ガラス張りの戦国遺構、朝倉義景の目線で風情を楽しむ 福井市の一乗谷朝倉氏遺跡の朝倉館跡、特設鑑賞スポットが一部完成

朝倉館跡に設置されたガラス張りの特設鑑賞スポット=4月1日、福井市の一乗谷朝倉氏遺跡

 福井県福井市の一乗谷朝倉氏遺跡の朝倉館跡で特設鑑賞スポットの一部が完成し4月1日、一般公開が始まった。ガラス張りの床の上から、戦国期の遺構や特別名勝の庭園を眺めることができる。

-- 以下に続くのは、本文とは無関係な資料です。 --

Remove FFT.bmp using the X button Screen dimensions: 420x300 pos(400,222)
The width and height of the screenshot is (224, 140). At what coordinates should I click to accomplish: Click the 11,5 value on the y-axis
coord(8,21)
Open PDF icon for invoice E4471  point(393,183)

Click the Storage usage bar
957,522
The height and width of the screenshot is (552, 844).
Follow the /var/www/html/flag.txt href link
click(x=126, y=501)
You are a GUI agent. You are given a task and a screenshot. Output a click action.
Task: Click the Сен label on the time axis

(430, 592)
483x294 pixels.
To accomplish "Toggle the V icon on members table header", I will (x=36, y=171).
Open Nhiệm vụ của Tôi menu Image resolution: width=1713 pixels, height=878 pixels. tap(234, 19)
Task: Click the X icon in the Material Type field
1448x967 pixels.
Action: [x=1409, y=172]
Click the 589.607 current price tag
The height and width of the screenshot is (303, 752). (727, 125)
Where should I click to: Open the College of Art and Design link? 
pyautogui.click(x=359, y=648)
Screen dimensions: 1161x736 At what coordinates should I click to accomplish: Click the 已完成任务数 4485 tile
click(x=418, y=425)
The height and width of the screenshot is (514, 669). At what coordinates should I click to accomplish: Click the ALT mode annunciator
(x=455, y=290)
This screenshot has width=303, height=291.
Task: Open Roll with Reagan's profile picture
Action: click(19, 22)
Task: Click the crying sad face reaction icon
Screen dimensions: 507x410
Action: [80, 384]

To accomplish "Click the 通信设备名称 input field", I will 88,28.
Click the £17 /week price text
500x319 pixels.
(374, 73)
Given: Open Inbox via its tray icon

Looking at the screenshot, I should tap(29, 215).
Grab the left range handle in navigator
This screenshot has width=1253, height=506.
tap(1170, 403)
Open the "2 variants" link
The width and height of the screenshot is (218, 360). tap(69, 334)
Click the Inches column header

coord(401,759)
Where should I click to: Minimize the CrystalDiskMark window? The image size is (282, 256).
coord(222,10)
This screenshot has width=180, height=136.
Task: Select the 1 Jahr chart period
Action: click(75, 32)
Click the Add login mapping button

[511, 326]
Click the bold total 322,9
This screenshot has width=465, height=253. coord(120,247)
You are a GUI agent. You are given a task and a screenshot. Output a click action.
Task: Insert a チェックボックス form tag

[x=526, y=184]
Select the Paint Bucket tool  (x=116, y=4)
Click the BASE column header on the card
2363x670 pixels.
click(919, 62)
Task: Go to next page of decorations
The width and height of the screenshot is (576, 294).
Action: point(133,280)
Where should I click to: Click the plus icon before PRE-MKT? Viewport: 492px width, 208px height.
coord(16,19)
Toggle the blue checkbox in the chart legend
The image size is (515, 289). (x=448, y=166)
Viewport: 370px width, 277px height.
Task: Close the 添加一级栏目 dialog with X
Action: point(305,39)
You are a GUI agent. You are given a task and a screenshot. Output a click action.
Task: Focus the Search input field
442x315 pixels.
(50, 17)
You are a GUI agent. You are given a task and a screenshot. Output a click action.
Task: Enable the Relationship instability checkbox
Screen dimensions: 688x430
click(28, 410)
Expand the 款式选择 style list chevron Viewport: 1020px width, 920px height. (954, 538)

 朝倉館は5代当主朝倉義景の居館。1968年に戦国期の建物と庭園の遺構が一体となって発掘された。歴史的な価値が高い遺構を分かりやすく伝えようと、県は昨年度、鑑賞スポットの整備に着手した。同館跡が発掘・整備されて以降、半世紀ぶりの大がかりな工事となる。

 客人をもてなす「泉殿」があった場所に、地面から高さ50センチ付近にガラス製の床を設置した。当時の床高に近いという。広さも当時と同じ約50平方メートルで、出土した礎石を真下に見ることができる。床の設置により、遺構の保存にも適した環境になった。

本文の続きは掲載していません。